632- Definden sonra, ölü sahiplerine başsağlığı dileğinde bulunmak, müstehaptır. Ama üzerinden bir müddet geçer ve başsağlığı dilemek musibetin yenilenmesine ve hatırlatılmasına sebep olacaksa, terk edilmesi daha iyidir. Yine üç güne kadar ölünün ev halkına yemek ikram edilmesi müstehap, onların yanında ve evlerinde yemek yenilmesi, mekruhtur.
633- İnsanın, kendi yakınlarının özellikle çocuğunun ölümünde sabretmesi, ölüyü hatırlarken "İnna lillahi ve inna ileyhi raciûn"[33] demesi, ölü için Kur'ân okuması, ana ve ba-basının kabri başında Allah'tan istekte bulunması ve çabuk bozulmayacak şekilde kabri sağlam yapması müstehaptır.
634- Birisinin ölümünden dolayı, insanın kendi saçını başını yolması, yüzünü ve vücudunu yaralaması, caiz değildir.
635- Baba ve erkek kardeşin ölümü dışında yaka parçalamak, caiz değildir.

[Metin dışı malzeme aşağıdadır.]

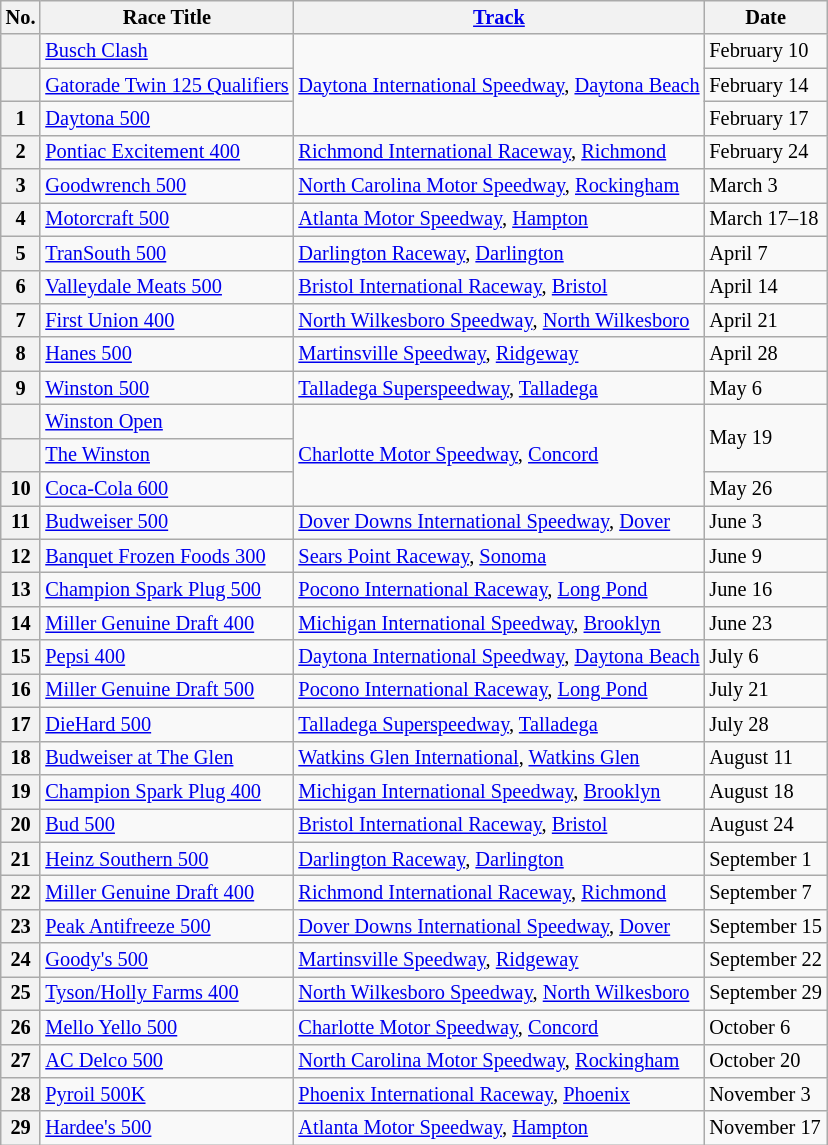
21 [21, 859]
27 [21, 1061]
July 28 [765, 724]
August 24 [765, 825]
April 21 [765, 320]
November 3 [765, 1094]
Sears Point Raceway, Sonoma [498, 556]
Winston 500 [166, 388]
No. [21, 17]
22 [21, 892]
May 26 [765, 489]
24 [21, 960]
May 6 [765, 388]
Champion Spark Plug 500 [166, 589]
First Union 400 [166, 320]
February 24 [765, 152]
5 [21, 253]
Winston Open [166, 421]
July 21 [765, 690]
March 3 [765, 186]
Tyson/Holly Farms 400 [166, 993]
12 [21, 556]
October 20 [765, 1061]
Busch Clash [166, 51]
Pyroil 500K [166, 1094]
Pontiac Excitement 400 [166, 152]
DieHard 500 [166, 724]
June 9 [765, 556]
September 22 [765, 960]
15 [21, 657]
25 [21, 993]
TranSouth 500 [166, 253]
AC Delco 500 [166, 1061]
17 [21, 724]
Coca-Cola 600 [166, 489]
1 [21, 118]
23 [21, 926]
Heinz Southern 500 [166, 859]
March 17–18 [765, 219]
8 [21, 354]
Champion Spark Plug 400 [166, 791]
Goody's 500 [166, 960]
2 [21, 152]
Race Title [166, 17]
June 3 [765, 522]
10 [21, 489]
26 [21, 1027]
November 17 [765, 1128]
Motorcraft 500 [166, 219]
Daytona 500 [166, 118]
Mello Yello 500 [166, 1027]
Goodwrench 500 [166, 186]
Watkins Glen International, Watkins Glen [498, 758]
June 23 [765, 623]
Phoenix International Raceway, Phoenix [498, 1094]
August 18 [765, 791]
July 6 [765, 657]
Hardee's 500 [166, 1128]
20 [21, 825]
9 [21, 388]
16 [21, 690]
Miller Genuine Draft 500 [166, 690]
29 [21, 1128]
18 [21, 758]
19 [21, 791]
Budweiser at The Glen [166, 758]
September 29 [765, 993]
Track [498, 17]
3 [21, 186]
February 14 [765, 85]
Peak Antifreeze 500 [166, 926]
April 14 [765, 287]
May 19 [765, 438]
February 10 [765, 51]
Budweiser 500 [166, 522]
October 6 [765, 1027]
4 [21, 219]
28 [21, 1094]
Hanes 500 [166, 354]
September 1 [765, 859]
September 15 [765, 926]
7 [21, 320]
14 [21, 623]
11 [21, 522]
April 7 [765, 253]
13 [21, 589]
Gatorade Twin 125 Qualifiers [166, 85]
Date [765, 17]
June 16 [765, 589]
April 28 [765, 354]
February 17 [765, 118]
6 [21, 287]
Banquet Frozen Foods 300 [166, 556]
The Winston [166, 455]
Pepsi 400 [166, 657]
Bud 500 [166, 825]
August 11 [765, 758]
September 7 [765, 892]
Valleydale Meats 500 [166, 287]
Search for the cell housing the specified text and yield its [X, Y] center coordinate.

636- Erkek, karısının veya evladının ölümünde yakasını veya elbisesini parçalarsa veya kadın, ölünün mateminde kan gelecek şekilde yüzünü yırtar veya saçlarını yolarsa, ya bir köle azat etmeli, ya on fakiri doyurmalı veya onlara giysi giydirmelidir. Bunları yapamazsa, üç gün oruç tutmalıdır. Kan gelmemiş olsa da farz ihtiyat gereği, bu hükümler uygulanmalıdır.
637- Farz ihtiyat gereği, ölünün yasında yüksek sesle ağlanılmamalıdır.